Written by: Pei-Yun Hsueh and Johanna D. Moore
Comments: Brandon
Summary:
This paper conducted a study on recorded meetings and how fast they could extract the decisions made in the meetings. The goal was to make a good meeting browser so that people could see summaries of the meeting and figure out the decisions that were made in each meeting. There were 35 participants where 20 of them were female and 15 were male. They filled out a questionnaire about their prior experience with computer usage and meetings, and then they had to analyze four meetings and summarize what decisions were made in the meetings. They had to write a brief summary of the decisions in 45 minutes using the browser interface. The meeting browser had audio capability so that every participant could listen to the meeting or select portions to listen to. The browser also had four different summary displays.
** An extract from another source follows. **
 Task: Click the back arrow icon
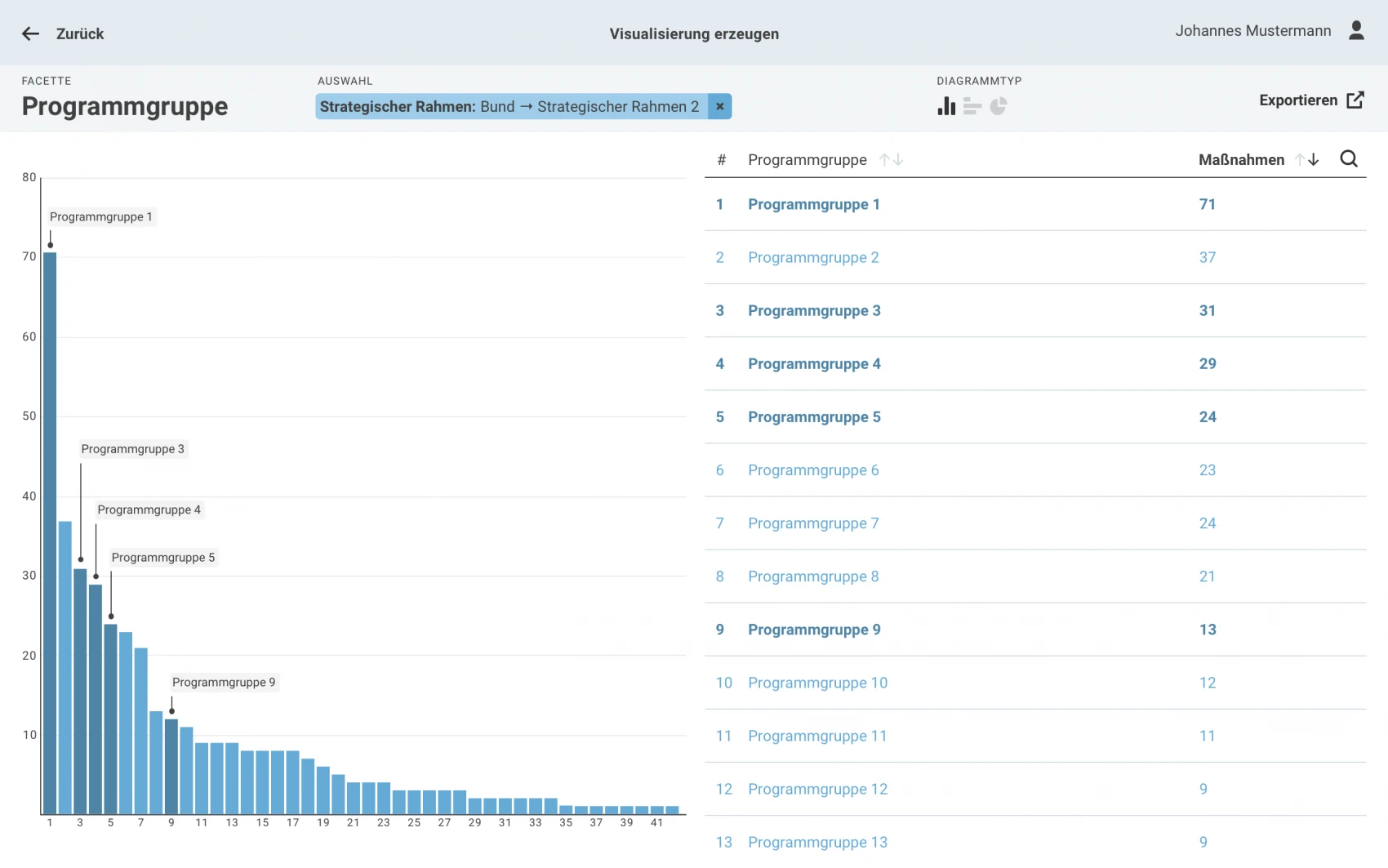pyautogui.click(x=31, y=33)
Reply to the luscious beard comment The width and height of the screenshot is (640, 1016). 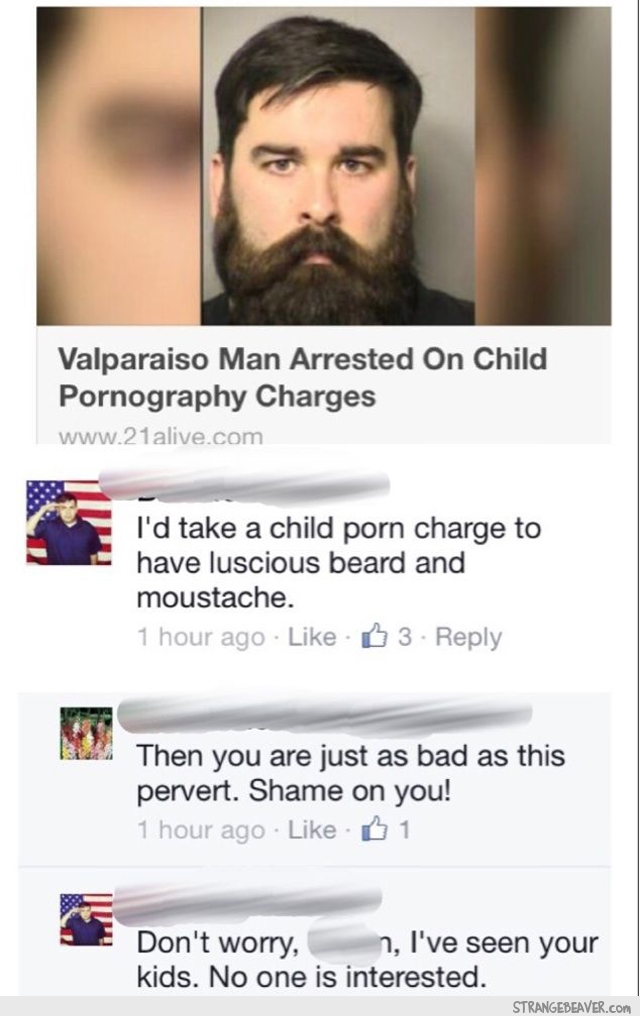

- Baseline (AE-ASR): automatic general purpose extracts with automatic speech recognition
- AD-ASR: automatic decision focused extracts with automatic speech recognition
- AD-REF: automatic decision-focused extracts with manual transcription
- Topline (MD-REF): manual decision focused extracts with manual transcription


Discussion:
This paper was semi-interesting and more just confusing. For some people it may be nice to have this to look back on a few things they were uncertain of or allow people that could not make the meeting see what the meeting was about, but I think that with the way businesses are being run that anyone could attend a meeting from wherever they were and this wouldn't be an issue. I think this browser could be improved and made more useful for a business to use if they found a way to highlight the decision points without someone having to go through the meeting and picking the decisions that were made. I wish I understood their methods a little bit better though and hopefully after I read it again for the presentation I can talk more about it.
It's kind of a bummer that you get through the whole paper to find out that they couldn't draw certain conclusions about it. It seems like if you have someone taking minutes for the meeting, then this program wouldn't have a lot of use. I think someone would rather type up their notes rather than spend 45 minutes using a special application. Though it does bring up a good point about how important events should be formatted in a way that's easy to spot in a paper.